What is the priority concern for this patient?

The priority concern for this patient is the lowering of the blood sugar level in their body. This patient cannot afford a refill of the drugs he needs for managing his diabetic condition. He also consumed food high in sugar (sweet tea). These factors combine to put his life in danger by promoting a build-up of sugar in his body (Alam et al. 2018). The sugar build-up causes the kidney to overwork, and the other organs are at a risk of shutting down following the increased blood pressure. Lowering the sugar level would ultimately cause a reduction in a majority of the symptoms that the patient is presented with.

 How does this patient’s comorbid diagnosis impact his current symptoms?

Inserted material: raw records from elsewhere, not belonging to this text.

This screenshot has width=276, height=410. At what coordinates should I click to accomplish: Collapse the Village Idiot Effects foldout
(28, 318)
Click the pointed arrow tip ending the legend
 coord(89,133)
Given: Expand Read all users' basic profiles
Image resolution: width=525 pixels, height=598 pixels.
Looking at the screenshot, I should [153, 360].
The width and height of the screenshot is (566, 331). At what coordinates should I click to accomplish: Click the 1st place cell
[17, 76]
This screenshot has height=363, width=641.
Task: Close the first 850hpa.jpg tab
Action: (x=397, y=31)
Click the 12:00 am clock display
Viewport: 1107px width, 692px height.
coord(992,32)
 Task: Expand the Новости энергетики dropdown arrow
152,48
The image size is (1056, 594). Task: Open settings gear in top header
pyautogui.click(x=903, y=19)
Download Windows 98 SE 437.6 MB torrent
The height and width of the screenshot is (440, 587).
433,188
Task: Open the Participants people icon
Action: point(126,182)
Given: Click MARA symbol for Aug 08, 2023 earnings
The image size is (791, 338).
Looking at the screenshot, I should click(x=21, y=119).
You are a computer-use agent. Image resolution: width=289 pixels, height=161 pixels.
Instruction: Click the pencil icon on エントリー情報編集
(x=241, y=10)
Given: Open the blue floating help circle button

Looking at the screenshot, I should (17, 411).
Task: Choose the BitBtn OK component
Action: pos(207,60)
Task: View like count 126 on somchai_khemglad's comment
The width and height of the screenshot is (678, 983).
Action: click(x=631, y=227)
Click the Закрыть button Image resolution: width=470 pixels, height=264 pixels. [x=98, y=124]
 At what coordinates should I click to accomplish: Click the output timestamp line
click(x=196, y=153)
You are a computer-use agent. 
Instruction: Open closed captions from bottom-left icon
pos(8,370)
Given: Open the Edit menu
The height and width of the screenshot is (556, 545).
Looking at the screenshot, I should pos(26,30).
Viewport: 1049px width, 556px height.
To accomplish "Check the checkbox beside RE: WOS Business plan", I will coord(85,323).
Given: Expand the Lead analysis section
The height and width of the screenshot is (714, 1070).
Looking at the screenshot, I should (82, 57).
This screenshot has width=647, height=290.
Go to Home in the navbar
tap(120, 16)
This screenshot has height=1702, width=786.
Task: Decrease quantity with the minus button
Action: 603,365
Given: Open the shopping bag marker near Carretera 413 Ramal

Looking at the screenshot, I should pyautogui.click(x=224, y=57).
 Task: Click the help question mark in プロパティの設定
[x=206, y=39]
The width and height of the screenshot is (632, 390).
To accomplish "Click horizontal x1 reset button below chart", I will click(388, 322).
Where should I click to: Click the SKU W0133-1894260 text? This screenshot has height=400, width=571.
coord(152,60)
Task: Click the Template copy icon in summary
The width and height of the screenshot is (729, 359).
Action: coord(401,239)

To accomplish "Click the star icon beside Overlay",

The patient comorbidity is first seen in the lifestyle choice that he makes. Consuming sweet tea contributes in making the blood sugar go even higher in addition to his lack of sugar reducing drugs. The CAD history and history with HTN  impacts on the treatment that the patient ought to get with regard to the high blood pressure and high heart rate that the patient shows. They make the management of these conditions essential. Above all, the DM history makes the reduction of sugar level a paramount undertaking. With this blood sugar high, the patient’s life is in danger.

Discuss how the patient’s health beliefs, culture and behaviours impact the potential outcomes for the patient.

The patient presented in this case study has no information on the beliefs or culture that may affect the outcomes that the patient gets. However, one of the behaviours that this patient does is a lifestyle choice, and this choice to eat sweet foods greatly affects their sugar balance. The patient has a history of DM, and still he goes ahead to consume foods rich in sugar. This blatant disregard negatively affects their health.

There are cultures that prefer the traditional methods of treatment as opposed to the Western medicine. These cultures determine how willing the people there are to cooperate with health officials to execute health plans. Cultural and religious beliefs shape the acceptance of some treatment methods among a particular people. Some cultures for example base their diagnoses on witchcraft and other misconceptions. Such influence the success of treatment methods.


Alam, F., Islam, M. A., Kamal, M. A., & Gan, S. H. (2018). Updates on managing type 2 diabetes mellitus with natural products: towards antidiabetic drug development. Current medicinal chemistry, 25(39), 5395-5431.

Evans, M., Ceriello, A., Danne, T., De Block, C., DeVries, J. H., Lind, M., … & Wilmot, E. G. (2019). Use of fast‐acting insulin aspart in insulin pump therapy in clinical practice. Diabetes, Obesity and Metabolism, 21(9), 2039-2047.

Jones, P. J., Ma, R., & McNally, R. J. (2019). Bridge centrality: A network approach to understanding comorbidity. Multivariate Behavioral Research, 1-15.

Song, K., Chang, S., Lee, J., Shin, S. A., & Lee, H. Y. (2018). Clinical characteristics of dizziness associated with acute peripheral facial palsy. Journal of audiology & otology, 22(3), 148.